From 2004 to 2016, Friedman served as the creative director of The PULSE on Tour, where he toured around the world mentoring students.

In 2011, Friedman reunited with Britney Spears to choreograph the music videos and performances for her singles "Hold It Against Me" and "Till the World Ends". In 2019, he was responsible for choreographing all musical numbers in Melanie Martinez' first movie, K–12. That same year, Friedman worked with South Korean girl group Itzy for their song "Icy".

In 2025, Friedman came out of his dancing retirement to appear in the video for Lady Gaga's "Abracadabra".

===Television===
Friedman appeared as a judge on So You Think You Can Dance. After judging Grease Is the Word, he joined the judging panel for the fourth series of The X Factor in 2007. During the auditions, Friedman moved into the role of creative director and was replaced on the panel by Louis Walsh.

In 2011, Friedman was announced as the choreographer for Irish pop duo Jedward's performance of "Lipstick" at the Eurovision Song Contest 2011.

The following year, he served as creative director for the second season of the American version of The X Factor. His work on its production numbers involved sets and backdrops, choreography and safety supervision.

Friedman left the American series after its second season, and Jamie King took over his position for the third season.

Friedman returned to the British version of The X Factor as creative director in 2014. He also served as creative director of America's Got Talent.
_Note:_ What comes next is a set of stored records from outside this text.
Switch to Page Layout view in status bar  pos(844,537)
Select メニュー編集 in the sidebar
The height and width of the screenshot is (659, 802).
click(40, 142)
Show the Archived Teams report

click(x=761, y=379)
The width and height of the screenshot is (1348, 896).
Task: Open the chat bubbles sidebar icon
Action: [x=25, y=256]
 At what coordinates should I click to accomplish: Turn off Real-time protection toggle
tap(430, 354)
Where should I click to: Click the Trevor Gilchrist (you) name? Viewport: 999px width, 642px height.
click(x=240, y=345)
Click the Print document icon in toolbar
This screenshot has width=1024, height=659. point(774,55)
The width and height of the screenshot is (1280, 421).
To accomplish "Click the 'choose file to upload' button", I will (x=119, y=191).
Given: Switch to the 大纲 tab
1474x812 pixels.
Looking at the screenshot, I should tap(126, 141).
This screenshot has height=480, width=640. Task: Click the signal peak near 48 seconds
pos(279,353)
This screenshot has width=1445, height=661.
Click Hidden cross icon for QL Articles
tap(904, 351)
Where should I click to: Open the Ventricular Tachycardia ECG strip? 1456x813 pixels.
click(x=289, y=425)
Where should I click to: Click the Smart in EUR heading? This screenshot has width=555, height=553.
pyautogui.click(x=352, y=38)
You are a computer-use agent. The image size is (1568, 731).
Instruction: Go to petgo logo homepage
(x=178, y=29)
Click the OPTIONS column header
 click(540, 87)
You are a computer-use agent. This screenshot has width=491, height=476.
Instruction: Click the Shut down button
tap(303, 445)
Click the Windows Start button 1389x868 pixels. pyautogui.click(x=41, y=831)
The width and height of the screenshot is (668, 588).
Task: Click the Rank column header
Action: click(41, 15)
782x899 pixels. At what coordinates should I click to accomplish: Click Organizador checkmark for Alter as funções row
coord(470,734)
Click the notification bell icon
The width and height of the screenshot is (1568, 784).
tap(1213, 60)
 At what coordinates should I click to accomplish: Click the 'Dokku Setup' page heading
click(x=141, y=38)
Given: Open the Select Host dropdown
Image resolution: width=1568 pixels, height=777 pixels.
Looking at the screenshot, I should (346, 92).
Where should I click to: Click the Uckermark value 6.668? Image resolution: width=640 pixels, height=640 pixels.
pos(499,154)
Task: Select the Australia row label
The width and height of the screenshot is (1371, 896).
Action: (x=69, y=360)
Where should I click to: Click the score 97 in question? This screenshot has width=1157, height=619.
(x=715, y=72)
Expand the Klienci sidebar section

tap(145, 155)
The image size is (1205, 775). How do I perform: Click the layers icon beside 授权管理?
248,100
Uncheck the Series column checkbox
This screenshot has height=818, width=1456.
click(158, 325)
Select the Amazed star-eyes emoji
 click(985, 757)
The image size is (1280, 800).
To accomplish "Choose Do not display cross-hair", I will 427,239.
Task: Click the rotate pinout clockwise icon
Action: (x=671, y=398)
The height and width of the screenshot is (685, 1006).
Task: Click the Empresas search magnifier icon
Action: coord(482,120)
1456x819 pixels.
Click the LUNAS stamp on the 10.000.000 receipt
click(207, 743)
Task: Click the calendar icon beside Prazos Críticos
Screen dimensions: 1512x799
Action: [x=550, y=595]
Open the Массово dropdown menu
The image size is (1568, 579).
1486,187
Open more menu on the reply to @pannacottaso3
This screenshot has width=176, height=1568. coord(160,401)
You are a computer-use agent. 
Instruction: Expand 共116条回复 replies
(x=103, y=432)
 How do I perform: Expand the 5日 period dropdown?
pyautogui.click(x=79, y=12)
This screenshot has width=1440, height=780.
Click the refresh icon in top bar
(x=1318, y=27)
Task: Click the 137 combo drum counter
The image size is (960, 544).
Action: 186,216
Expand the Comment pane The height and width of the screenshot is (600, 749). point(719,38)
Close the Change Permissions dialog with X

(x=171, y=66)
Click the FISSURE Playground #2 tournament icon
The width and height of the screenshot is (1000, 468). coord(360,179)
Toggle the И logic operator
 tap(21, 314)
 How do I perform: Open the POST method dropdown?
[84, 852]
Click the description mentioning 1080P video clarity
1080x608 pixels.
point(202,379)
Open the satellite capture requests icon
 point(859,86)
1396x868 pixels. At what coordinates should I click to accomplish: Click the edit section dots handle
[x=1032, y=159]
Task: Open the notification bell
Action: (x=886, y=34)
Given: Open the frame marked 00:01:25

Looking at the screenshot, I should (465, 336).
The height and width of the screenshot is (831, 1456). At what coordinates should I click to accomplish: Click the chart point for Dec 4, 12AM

In 2015, Friedman took part in the fifteenth series of I'm a Celebrity...Get Me Out of Here!. He was the second contestant voted out and finished in tenth place.

==Personal life==
In an early 2015 interview with Attitude magazine for its Love & Marriage commemorative special issue, Friedman and his partner, Daniel Brown, announced plans for their upcoming wedding.

Friedman married his partner in February 2020.

Friedman is a patron of the Urdang Academy.

==Awards==
Friedman has been nominated for five MTV Video Music Awards, two Music Video Production Association Awards and four American Choreography Awards.